Día 2: Hoy dejó de funcionar mi pierna, primero se arropó de la quieta sinfonía de hormigas hasta que ahora, al despertar, se perdió al querer levantarme de la cama. Ayer me pasó con la rodilla, se entiesó en la flacidez de una desdicha.
Día 50: Los sonidos son cada vez más lejanos, no distingo al piano de la lavadora. Los ojos me dan comezón, no encuentro la forma de quitarles este desasosiego que dan los silencios y las sombras.
Día 68: Los insectos caminan por adentro de la piel, se comen los impulsos que la nervadura no alcanza a descifrar y hacen que mis músculos se hielen en un pulso fuera de todo control, de toda cifra.
Día 142: Me siento con la misma ligereza que una piedra. Gobierno el mundo desde una silla de ruedas.
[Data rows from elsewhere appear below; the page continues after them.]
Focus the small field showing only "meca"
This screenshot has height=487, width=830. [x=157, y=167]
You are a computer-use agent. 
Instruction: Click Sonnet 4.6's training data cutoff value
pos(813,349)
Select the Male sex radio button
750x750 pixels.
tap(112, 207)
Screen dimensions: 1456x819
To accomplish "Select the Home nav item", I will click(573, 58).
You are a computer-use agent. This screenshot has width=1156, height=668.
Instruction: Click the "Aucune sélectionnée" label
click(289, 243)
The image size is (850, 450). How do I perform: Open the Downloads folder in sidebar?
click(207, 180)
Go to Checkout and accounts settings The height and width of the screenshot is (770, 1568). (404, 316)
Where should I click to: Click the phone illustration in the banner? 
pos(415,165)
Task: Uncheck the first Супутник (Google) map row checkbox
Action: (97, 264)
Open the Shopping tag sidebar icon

Día 325: Ayer fue la voz; se acabó por hacer de agua mi garganta. Soy apenas un balbuceo mustio, una hierba silvestre dentro de una pecera.
Día 483: Tengo la soltura de un epitafio con fecha abierta, la misma que una estatua plagada de escarabajos.
Día 523: El mundo pasa frente a mis ojos: es una mancha. Quizá este sea el último texto que escriba: hoy comenzó el temblor en la mano derecha.